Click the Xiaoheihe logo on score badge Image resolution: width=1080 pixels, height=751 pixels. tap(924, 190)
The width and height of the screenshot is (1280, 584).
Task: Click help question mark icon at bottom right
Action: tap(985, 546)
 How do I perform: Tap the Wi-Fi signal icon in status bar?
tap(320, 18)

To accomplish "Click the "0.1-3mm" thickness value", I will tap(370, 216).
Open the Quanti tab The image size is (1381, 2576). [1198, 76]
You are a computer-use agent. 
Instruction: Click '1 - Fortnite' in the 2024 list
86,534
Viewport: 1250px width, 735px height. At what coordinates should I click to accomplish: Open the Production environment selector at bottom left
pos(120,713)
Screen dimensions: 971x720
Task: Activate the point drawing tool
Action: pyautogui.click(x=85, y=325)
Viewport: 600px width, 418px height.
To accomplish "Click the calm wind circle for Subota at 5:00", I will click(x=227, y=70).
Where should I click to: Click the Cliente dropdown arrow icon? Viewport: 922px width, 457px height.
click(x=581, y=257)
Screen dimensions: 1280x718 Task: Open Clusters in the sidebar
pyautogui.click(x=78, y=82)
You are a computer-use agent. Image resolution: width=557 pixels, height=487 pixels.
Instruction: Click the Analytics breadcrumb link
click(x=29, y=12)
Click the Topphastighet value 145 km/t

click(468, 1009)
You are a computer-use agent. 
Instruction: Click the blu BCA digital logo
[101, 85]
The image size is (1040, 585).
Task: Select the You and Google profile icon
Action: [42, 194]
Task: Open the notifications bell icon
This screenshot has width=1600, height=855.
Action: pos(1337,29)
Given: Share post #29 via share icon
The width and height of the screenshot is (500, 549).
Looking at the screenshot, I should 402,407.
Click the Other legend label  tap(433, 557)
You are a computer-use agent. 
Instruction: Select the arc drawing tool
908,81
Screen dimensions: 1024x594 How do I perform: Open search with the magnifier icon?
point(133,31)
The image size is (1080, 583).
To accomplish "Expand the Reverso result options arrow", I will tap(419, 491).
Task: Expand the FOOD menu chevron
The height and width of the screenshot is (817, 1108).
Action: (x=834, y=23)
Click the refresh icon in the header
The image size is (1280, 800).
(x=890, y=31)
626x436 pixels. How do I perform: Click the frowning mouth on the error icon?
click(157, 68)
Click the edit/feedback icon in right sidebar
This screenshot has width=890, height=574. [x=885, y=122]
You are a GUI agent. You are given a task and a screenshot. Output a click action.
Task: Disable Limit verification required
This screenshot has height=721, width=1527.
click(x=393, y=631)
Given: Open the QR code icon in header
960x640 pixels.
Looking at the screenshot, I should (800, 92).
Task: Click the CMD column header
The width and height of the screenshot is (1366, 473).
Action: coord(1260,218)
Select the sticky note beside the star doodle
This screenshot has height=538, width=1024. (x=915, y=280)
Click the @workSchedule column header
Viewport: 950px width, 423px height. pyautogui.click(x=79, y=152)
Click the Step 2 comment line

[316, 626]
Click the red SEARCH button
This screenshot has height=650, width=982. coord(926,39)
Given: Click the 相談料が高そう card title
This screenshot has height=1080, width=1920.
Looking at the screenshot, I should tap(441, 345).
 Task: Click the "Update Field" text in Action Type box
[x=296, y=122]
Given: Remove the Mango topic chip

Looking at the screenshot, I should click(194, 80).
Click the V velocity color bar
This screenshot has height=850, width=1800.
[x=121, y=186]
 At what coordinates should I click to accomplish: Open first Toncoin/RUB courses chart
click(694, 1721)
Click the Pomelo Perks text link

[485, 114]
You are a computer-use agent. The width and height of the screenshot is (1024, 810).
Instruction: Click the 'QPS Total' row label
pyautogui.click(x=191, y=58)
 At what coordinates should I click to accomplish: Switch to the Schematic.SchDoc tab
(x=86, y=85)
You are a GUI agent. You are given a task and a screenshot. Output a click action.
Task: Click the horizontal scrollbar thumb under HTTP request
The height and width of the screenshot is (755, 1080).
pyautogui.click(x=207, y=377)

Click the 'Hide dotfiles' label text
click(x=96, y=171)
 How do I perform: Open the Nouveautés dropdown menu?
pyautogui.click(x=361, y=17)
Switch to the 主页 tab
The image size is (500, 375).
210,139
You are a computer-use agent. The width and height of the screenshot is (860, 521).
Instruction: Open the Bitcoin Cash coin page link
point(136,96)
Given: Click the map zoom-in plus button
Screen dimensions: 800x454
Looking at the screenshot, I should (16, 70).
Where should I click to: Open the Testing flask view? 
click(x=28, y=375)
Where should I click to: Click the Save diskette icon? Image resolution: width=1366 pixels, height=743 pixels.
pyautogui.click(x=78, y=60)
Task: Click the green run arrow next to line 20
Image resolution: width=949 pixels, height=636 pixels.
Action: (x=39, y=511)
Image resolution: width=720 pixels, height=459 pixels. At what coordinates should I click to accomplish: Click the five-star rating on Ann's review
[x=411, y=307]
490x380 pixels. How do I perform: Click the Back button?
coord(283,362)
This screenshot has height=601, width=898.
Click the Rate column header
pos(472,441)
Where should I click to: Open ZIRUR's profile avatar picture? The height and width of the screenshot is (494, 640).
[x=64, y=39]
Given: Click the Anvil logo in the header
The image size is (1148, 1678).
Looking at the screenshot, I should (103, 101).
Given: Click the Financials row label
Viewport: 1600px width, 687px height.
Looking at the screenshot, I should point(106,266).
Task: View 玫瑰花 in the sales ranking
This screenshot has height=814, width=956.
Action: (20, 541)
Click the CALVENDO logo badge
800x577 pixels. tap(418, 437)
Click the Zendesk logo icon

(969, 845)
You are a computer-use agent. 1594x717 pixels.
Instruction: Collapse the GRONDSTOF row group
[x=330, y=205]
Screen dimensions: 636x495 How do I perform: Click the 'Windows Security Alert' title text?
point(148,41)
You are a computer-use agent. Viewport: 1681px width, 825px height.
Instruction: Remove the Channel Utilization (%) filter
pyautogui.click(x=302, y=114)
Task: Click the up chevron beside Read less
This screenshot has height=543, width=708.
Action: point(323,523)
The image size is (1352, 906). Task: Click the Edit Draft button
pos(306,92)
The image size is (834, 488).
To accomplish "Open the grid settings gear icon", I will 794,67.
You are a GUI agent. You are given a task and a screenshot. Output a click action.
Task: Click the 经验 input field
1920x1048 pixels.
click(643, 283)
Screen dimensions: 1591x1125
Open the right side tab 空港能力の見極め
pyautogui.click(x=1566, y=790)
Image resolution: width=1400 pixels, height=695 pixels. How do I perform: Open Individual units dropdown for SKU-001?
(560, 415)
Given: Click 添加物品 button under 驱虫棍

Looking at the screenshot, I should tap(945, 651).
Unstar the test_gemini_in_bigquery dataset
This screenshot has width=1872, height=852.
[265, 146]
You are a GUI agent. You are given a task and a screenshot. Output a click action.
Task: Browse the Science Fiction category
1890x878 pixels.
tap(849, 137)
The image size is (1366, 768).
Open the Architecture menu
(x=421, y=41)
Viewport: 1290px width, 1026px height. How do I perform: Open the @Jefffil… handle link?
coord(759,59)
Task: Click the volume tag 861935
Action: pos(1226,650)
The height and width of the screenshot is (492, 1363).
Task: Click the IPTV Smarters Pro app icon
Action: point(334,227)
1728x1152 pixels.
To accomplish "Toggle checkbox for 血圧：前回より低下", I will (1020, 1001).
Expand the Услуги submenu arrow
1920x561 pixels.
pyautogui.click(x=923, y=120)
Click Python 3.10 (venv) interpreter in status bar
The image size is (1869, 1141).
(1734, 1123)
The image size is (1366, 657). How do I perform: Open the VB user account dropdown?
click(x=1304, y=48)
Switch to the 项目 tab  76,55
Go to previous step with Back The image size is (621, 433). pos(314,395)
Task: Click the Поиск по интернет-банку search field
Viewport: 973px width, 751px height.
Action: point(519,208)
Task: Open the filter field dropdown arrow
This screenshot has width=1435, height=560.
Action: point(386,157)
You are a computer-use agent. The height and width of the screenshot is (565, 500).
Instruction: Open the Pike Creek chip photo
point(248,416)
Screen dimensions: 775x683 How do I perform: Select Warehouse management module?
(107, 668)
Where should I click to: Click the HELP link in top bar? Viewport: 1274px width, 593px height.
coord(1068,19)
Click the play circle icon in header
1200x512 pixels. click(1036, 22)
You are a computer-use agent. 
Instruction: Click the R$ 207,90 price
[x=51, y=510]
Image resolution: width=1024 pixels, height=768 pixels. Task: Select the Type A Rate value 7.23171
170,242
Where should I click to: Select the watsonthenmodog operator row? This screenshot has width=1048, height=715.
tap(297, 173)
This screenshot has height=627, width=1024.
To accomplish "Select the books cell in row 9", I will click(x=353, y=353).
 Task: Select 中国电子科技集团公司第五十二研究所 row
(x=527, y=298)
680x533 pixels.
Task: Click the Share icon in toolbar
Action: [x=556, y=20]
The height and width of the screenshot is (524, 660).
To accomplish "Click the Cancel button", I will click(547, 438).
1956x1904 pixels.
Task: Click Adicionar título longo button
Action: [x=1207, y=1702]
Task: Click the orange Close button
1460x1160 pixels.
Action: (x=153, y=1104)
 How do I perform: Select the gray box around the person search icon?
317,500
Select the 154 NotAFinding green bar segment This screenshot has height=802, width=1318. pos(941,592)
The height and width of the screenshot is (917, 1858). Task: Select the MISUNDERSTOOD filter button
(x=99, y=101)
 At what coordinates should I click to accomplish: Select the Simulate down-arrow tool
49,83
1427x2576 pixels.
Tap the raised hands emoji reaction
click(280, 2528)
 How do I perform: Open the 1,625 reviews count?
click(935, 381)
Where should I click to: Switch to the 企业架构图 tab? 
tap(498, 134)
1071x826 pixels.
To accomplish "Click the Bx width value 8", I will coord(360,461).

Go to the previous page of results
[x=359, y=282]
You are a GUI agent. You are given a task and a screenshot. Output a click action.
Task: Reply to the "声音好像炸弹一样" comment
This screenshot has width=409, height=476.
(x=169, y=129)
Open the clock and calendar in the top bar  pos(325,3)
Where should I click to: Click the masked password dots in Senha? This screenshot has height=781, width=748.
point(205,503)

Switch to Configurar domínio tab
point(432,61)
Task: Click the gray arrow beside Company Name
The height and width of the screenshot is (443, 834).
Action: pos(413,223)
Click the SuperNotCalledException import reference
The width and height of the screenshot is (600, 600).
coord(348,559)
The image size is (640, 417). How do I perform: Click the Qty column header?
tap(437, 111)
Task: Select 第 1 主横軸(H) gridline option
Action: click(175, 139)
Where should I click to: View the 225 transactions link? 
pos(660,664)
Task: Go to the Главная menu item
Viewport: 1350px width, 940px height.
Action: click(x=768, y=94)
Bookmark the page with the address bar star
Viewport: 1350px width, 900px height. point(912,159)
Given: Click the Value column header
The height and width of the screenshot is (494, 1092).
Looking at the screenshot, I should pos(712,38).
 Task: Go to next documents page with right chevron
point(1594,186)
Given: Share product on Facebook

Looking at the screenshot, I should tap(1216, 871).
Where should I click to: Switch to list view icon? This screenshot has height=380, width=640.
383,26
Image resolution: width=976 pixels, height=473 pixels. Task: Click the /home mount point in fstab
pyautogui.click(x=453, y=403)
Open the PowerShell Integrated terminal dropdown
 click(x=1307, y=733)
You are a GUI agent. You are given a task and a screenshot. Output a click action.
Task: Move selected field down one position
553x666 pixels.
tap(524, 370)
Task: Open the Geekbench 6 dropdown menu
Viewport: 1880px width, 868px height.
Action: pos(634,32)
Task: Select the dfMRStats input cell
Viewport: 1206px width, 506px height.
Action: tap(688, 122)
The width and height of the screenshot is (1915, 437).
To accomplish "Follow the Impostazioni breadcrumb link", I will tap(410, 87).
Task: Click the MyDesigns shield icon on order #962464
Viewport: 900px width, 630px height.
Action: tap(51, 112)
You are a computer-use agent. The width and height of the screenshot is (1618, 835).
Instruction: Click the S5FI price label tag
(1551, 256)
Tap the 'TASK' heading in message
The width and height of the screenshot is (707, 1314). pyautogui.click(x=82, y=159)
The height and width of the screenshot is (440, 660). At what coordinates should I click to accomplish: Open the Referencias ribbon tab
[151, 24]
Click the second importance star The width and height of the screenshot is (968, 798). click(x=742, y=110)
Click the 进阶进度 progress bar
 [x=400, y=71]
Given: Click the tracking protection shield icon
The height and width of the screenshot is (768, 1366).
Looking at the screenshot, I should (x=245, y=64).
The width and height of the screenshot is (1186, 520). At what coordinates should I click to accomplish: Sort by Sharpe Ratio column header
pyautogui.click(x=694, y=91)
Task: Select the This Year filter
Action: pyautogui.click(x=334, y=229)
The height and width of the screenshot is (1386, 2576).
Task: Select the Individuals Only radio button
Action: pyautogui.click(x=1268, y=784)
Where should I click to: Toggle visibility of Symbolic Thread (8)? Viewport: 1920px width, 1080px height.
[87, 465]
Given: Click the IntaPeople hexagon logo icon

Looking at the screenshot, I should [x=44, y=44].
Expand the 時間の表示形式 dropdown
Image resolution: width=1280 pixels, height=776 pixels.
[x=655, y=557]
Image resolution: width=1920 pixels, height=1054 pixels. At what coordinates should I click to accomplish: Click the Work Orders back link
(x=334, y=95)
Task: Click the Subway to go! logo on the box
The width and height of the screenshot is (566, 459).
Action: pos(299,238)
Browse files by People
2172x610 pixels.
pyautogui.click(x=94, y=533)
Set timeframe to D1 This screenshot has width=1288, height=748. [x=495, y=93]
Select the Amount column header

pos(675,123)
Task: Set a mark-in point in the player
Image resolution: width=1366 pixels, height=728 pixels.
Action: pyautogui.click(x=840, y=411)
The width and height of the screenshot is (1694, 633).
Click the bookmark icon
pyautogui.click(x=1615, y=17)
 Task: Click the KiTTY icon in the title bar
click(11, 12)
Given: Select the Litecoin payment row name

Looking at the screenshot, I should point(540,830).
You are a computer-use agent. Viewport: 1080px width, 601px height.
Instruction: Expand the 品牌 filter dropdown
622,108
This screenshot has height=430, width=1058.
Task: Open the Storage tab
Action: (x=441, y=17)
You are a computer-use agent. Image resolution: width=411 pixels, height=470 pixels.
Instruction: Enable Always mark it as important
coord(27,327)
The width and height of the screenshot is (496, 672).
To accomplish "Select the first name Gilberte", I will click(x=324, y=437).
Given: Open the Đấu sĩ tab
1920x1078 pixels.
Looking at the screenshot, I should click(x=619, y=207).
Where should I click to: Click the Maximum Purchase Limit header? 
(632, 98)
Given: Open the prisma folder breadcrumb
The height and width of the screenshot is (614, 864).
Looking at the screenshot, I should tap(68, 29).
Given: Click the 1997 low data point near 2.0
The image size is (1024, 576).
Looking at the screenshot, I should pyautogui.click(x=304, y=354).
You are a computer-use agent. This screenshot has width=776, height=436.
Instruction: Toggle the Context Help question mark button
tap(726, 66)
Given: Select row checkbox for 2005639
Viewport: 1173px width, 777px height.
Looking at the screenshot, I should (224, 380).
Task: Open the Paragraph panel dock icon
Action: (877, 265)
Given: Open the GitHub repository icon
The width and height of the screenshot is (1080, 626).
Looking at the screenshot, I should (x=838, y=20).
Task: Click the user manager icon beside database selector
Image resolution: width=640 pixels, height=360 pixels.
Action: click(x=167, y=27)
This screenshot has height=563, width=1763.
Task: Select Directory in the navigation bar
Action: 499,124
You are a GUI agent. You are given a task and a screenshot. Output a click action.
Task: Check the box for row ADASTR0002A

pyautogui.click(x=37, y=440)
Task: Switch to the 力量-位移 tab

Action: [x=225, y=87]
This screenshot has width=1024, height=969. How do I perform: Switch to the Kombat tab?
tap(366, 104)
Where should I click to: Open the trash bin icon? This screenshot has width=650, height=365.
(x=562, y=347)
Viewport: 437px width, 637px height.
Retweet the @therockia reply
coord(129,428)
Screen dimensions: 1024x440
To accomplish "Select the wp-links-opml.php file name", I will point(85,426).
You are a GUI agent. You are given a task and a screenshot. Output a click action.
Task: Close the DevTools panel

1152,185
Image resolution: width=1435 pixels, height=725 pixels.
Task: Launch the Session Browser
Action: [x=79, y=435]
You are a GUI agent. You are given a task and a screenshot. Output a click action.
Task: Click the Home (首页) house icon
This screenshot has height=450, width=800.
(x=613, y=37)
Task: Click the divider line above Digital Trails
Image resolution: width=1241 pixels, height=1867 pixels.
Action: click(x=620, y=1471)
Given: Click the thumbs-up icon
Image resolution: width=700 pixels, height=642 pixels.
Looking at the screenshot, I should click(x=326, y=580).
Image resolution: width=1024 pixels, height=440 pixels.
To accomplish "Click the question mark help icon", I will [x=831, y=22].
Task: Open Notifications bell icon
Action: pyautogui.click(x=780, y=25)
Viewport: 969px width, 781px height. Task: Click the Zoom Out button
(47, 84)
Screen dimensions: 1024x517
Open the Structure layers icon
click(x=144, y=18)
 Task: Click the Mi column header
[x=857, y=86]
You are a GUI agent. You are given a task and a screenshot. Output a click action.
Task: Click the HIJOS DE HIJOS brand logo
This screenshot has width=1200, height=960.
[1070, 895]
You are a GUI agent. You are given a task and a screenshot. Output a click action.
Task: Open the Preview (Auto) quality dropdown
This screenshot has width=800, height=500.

> Task
Out of the material above, output word for word the line with "Given: Select the Litecoin payment row name", the line with "You are a computer-use agent. This", and all lines between them, with nothing else.

> Task result
Given: Select the Litecoin payment row name

Looking at the screenshot, I should point(540,830).
You are a computer-use agent. Viewport: 1080px width, 601px height.
Instruction: Expand the 品牌 filter dropdown
622,108
This screenshot has height=430, width=1058.
Task: Open the Storage tab
Action: (x=441, y=17)
You are a computer-use agent. Image resolution: width=411 pixels, height=470 pixels.
Instruction: Enable Always mark it as important
coord(27,327)
The width and height of the screenshot is (496, 672).
To accomplish "Select the first name Gilberte", I will click(x=324, y=437).
Given: Open the Đấu sĩ tab
1920x1078 pixels.
Looking at the screenshot, I should click(x=619, y=207).
Where should I click to: Click the Maximum Purchase Limit header? 
(632, 98)
Given: Open the prisma folder breadcrumb
The height and width of the screenshot is (614, 864).
Looking at the screenshot, I should tap(68, 29).
Given: Click the 1997 low data point near 2.0
The image size is (1024, 576).
Looking at the screenshot, I should pyautogui.click(x=304, y=354).
You are a computer-use agent. This screenshot has width=776, height=436.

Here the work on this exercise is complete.